Canto y grito mi liberación
THIS IS (MI COMPA) SÁNCHEZ
It is harder to introduce a compadre than one of the best exponents of the chicano word. A couple of months ago, at the Guardian Angel Church in East El Paso, Lola, my wife, and I had the honor to make a Christian soldier out of Libertad-Yvonne Gurulé Silva y Sánchez. Let me approach it this way. Most of us upon seeing an automobile accident, a fist fight, or if we are males the "puerta" shown as a woman or young girl sits coquettishly showing her curvy wares, our natural instinct is to get a closer look, either by situating ourselves closer, wiping our glasses or simply getting closer. So with the chicano movement and with the chicano himself, our whole lives merit a closer look. It is in the writings of Sánchez that one can afford a front seat, nay, a microscopic view of the alma chicana.

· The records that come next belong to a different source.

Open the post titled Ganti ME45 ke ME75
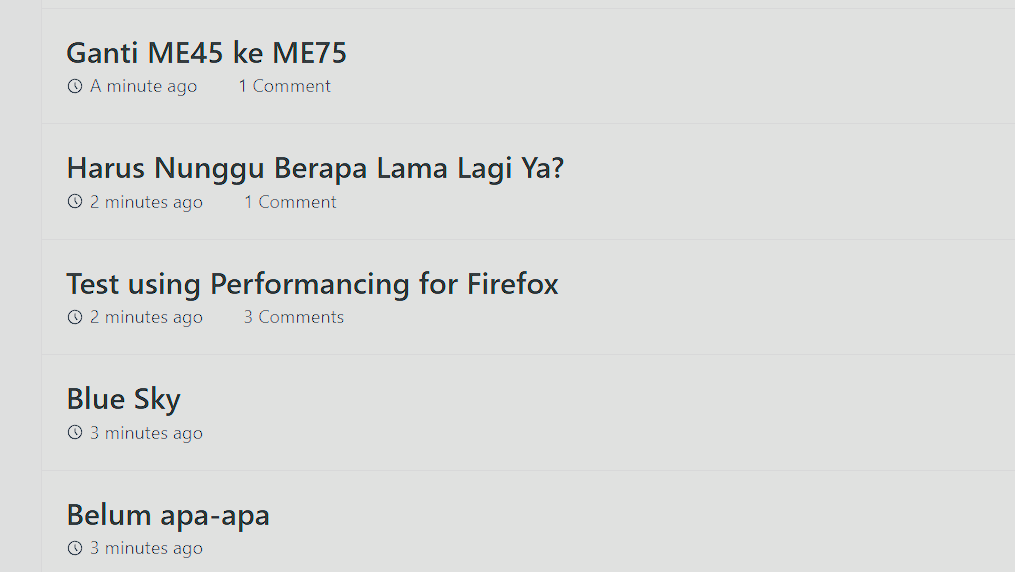The image size is (1015, 572). click(x=206, y=53)
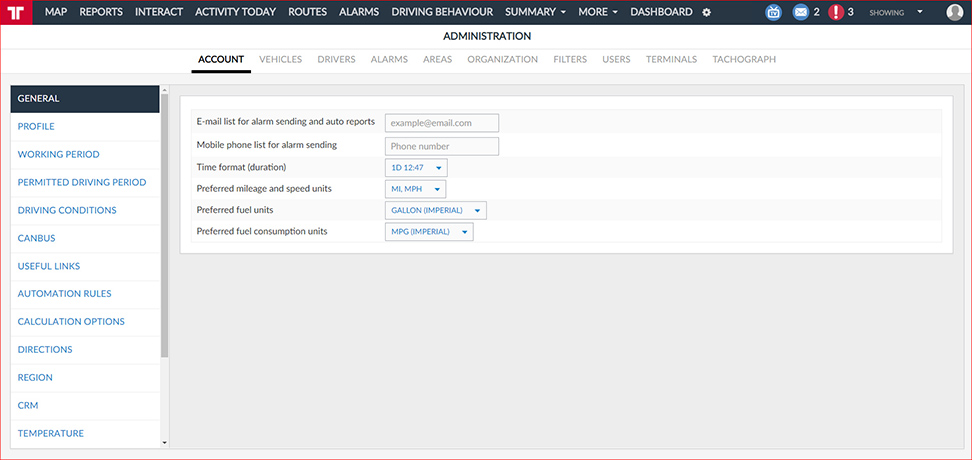Screen dimensions: 972x460
Task: Open the Summary menu dropdown
Action: tap(535, 12)
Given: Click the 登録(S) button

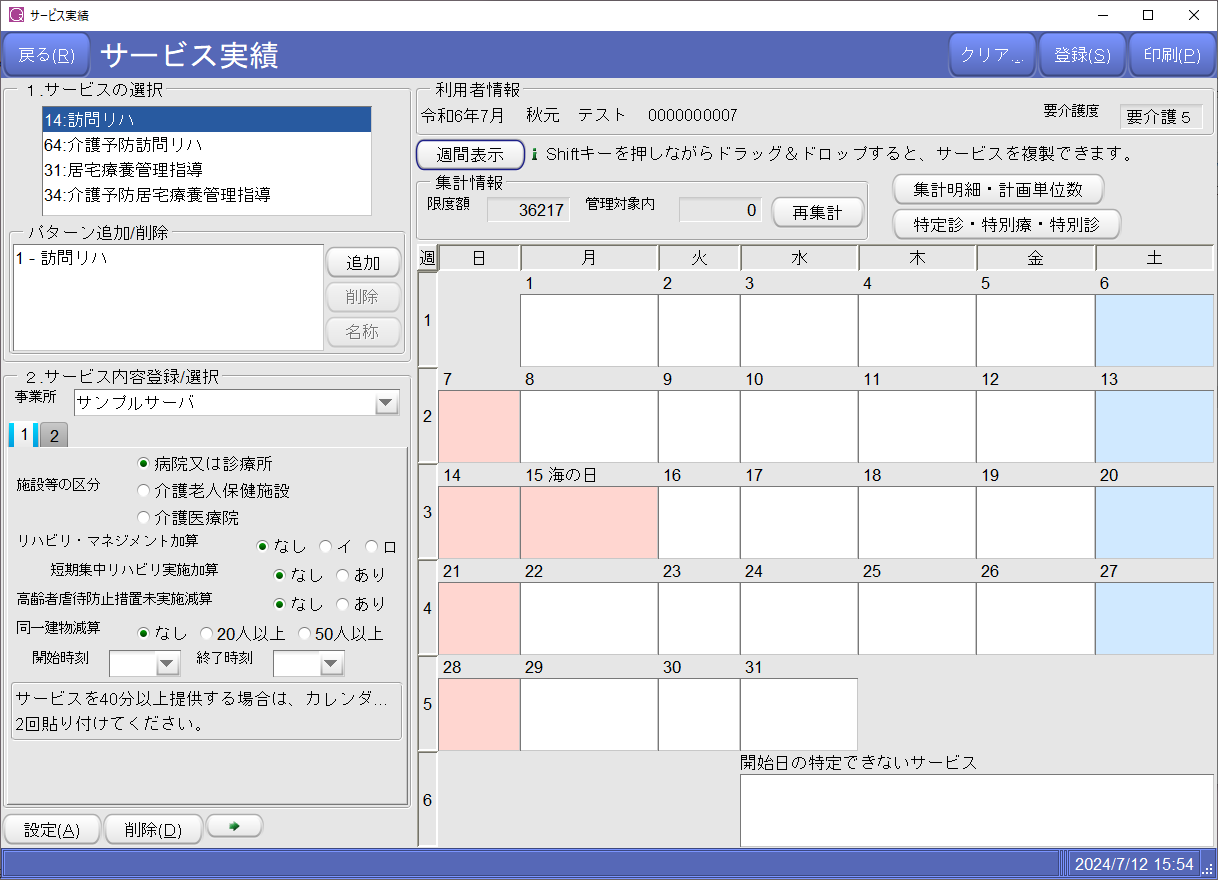Looking at the screenshot, I should tap(1082, 55).
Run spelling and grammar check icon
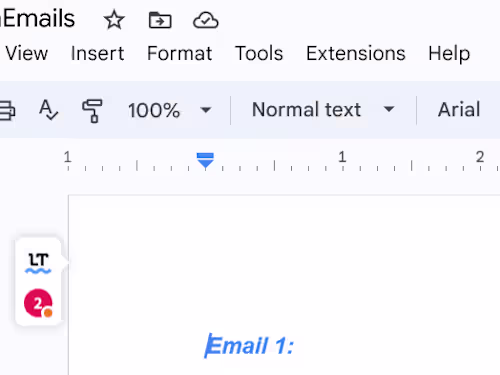Viewport: 500px width, 375px height. [48, 110]
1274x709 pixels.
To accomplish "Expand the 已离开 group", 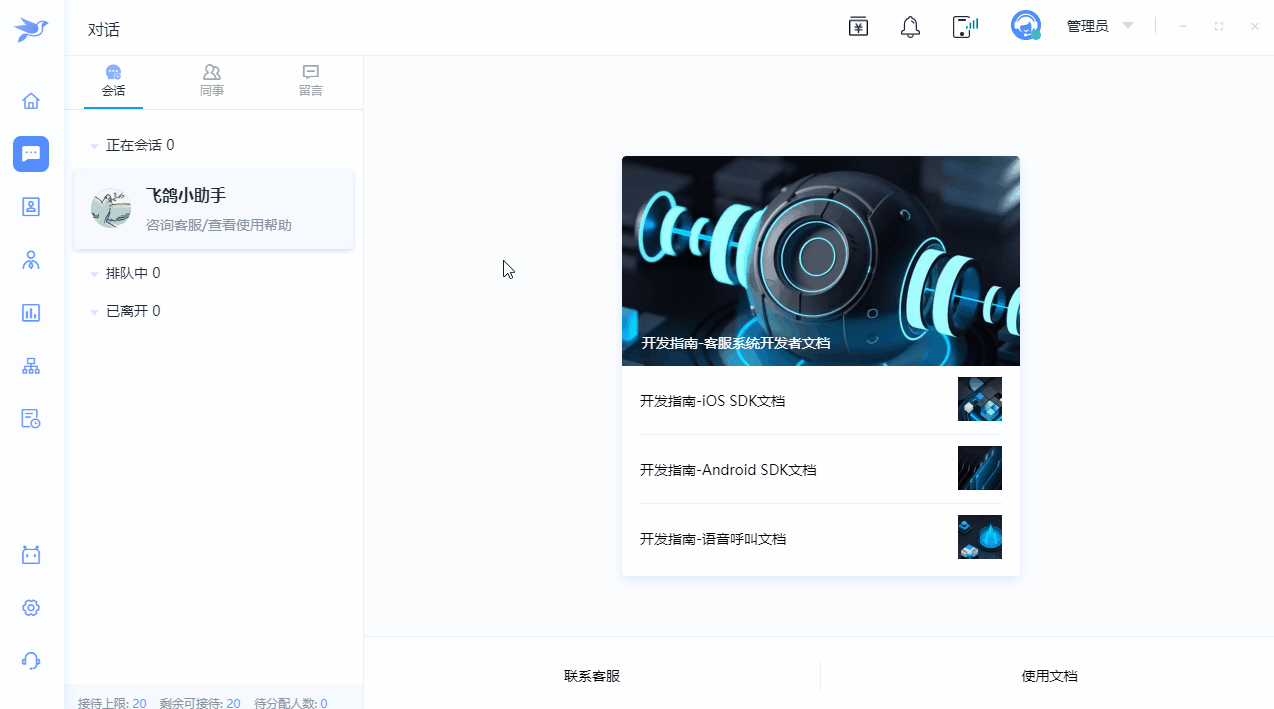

Sánchez is no exception to great writers having their yo-yo moods, and if one is lucky and close enough to him, one may catch an inspired original Sánchez poem written on a napkin as one sips draught beer. It is at times as if the muse was his very shadow, and he could reach out any time or place and grab the shadowy inspiration and convert it into neat explosive verses.
Watching Ricardo walk and talk and just be himself is poetry in itself for the man can, as he puts it, go through changes from the innocent perplexity of a boy growing up in a gringo dominated society, to the pachuco "conectando" in the alley, the young man exploring Juárez congales, the young man eating wise words of wise writers in wise books, the moody prisoner blending in the gris of prison and now the husband, father, fighter of lost migrant causes and a variety of other moods passing like neon colors through a neon sign.
These moods can only be captured into words by the possessor and such are his writings containing an inner fidelity which facilitates expression. Many men are paradoxes in that they possess noble, holy brilliant thoughts, but are unable to express them either in spoken or written word. Others, through some discipline, capture in entirety the art of expression both in oratory and journalistic endeavors, but have little to say of themselves and rely on reproducing someone else's great ideas; such is not the case with Sánchez. He has something to say-and the ability to say it.
It must be a very sad existence to live in a constant state of pregnancy with ideas of how our world should be, pictures of how beautiful it is to be chicano, quejas of how it is to survive the tonelada of social pressures strange and foreign and coarse ... it must be sad, uh, compa?